Source records
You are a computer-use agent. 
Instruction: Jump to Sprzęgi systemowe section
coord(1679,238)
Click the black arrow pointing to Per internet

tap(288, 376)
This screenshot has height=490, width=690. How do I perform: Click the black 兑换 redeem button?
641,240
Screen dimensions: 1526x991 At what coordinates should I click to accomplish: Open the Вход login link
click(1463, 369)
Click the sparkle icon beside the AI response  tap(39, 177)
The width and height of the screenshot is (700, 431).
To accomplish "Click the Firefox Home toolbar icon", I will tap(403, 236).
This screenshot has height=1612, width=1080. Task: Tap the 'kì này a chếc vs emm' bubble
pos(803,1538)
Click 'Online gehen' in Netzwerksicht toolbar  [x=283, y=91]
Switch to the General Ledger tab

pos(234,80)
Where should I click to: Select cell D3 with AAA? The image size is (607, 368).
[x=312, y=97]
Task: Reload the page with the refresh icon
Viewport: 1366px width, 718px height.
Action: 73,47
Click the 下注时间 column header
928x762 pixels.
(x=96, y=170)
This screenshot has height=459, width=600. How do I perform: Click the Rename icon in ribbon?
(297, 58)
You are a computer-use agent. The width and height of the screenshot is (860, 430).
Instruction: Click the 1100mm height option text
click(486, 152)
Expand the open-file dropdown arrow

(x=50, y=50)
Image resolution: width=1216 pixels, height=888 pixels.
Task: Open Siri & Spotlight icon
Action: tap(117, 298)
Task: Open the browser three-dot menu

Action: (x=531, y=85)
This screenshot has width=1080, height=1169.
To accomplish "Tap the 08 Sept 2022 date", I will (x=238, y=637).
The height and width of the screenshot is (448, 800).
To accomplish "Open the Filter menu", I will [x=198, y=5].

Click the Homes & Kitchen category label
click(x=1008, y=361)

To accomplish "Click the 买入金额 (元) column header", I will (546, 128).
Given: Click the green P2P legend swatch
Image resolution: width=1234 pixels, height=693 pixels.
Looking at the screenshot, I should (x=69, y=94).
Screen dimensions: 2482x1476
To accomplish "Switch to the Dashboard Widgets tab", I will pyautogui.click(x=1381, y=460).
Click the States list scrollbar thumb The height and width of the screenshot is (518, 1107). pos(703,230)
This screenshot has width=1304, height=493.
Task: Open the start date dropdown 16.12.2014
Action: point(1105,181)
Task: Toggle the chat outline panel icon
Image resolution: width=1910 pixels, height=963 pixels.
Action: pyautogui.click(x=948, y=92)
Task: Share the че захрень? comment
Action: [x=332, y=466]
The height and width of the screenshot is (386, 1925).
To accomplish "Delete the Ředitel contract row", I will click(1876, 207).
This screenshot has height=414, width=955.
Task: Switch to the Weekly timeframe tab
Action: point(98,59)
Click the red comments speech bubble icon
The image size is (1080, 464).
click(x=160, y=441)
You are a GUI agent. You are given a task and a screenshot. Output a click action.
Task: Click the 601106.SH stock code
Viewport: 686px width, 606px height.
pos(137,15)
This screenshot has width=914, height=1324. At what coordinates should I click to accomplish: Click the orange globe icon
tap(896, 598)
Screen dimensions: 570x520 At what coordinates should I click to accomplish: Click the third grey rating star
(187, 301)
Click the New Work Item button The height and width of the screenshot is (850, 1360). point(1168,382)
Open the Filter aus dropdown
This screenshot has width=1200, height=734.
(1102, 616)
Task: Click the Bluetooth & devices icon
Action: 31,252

TASK TO COMPLETE – Copy out all the rows above, substituting "column heading" for every "column header" and leaving everything else unchanged.

ANSWER BELOW –
You are a computer-use agent. 
Instruction: Jump to Sprzęgi systemowe section
coord(1679,238)
Click the black arrow pointing to Per internet

tap(288, 376)
This screenshot has height=490, width=690. How do I perform: Click the black 兑换 redeem button?
641,240
Screen dimensions: 1526x991 At what coordinates should I click to accomplish: Open the Вход login link
click(1463, 369)
Click the sparkle icon beside the AI response  tap(39, 177)
The width and height of the screenshot is (700, 431).
To accomplish "Click the Firefox Home toolbar icon", I will tap(403, 236).
This screenshot has height=1612, width=1080. Task: Tap the 'kì này a chếc vs emm' bubble
pos(803,1538)
Click 'Online gehen' in Netzwerksicht toolbar  [x=283, y=91]
Switch to the General Ledger tab

pos(234,80)
Where should I click to: Select cell D3 with AAA? The image size is (607, 368).
[x=312, y=97]
Task: Reload the page with the refresh icon
Viewport: 1366px width, 718px height.
Action: 73,47
Click the 下注时间 column heading
928x762 pixels.
(x=96, y=170)
This screenshot has height=459, width=600. How do I perform: Click the Rename icon in ribbon?
(297, 58)
You are a computer-use agent. The width and height of the screenshot is (860, 430).
Instruction: Click the 1100mm height option text
click(486, 152)
Expand the open-file dropdown arrow

(x=50, y=50)
Image resolution: width=1216 pixels, height=888 pixels.
Task: Open Siri & Spotlight icon
Action: tap(117, 298)
Task: Open the browser three-dot menu

Action: (x=531, y=85)
This screenshot has width=1080, height=1169.
To accomplish "Tap the 08 Sept 2022 date", I will (x=238, y=637).
The height and width of the screenshot is (448, 800).
To accomplish "Open the Filter menu", I will [x=198, y=5].

Click the Homes & Kitchen category label
click(x=1008, y=361)

To accomplish "Click the 买入金额 (元) column heading", I will (546, 128).
Given: Click the green P2P legend swatch
Image resolution: width=1234 pixels, height=693 pixels.
Looking at the screenshot, I should (x=69, y=94).
Screen dimensions: 2482x1476
To accomplish "Switch to the Dashboard Widgets tab", I will pyautogui.click(x=1381, y=460).
Click the States list scrollbar thumb The height and width of the screenshot is (518, 1107). pos(703,230)
This screenshot has width=1304, height=493.
Task: Open the start date dropdown 16.12.2014
Action: point(1105,181)
Task: Toggle the chat outline panel icon
Image resolution: width=1910 pixels, height=963 pixels.
Action: pyautogui.click(x=948, y=92)
Task: Share the че захрень? comment
Action: [x=332, y=466]
The height and width of the screenshot is (386, 1925).
To accomplish "Delete the Ředitel contract row", I will click(1876, 207).
This screenshot has height=414, width=955.
Task: Switch to the Weekly timeframe tab
Action: point(98,59)
Click the red comments speech bubble icon
The image size is (1080, 464).
click(x=160, y=441)
You are a GUI agent. You are given a task and a screenshot. Output a click action.
Task: Click the 601106.SH stock code
Viewport: 686px width, 606px height.
pos(137,15)
This screenshot has width=914, height=1324. At what coordinates should I click to accomplish: Click the orange globe icon
tap(896, 598)
Screen dimensions: 570x520 At what coordinates should I click to accomplish: Click the third grey rating star
(187, 301)
Click the New Work Item button The height and width of the screenshot is (850, 1360). point(1168,382)
Open the Filter aus dropdown
This screenshot has width=1200, height=734.
(1102, 616)
Task: Click the Bluetooth & devices icon
Action: 31,252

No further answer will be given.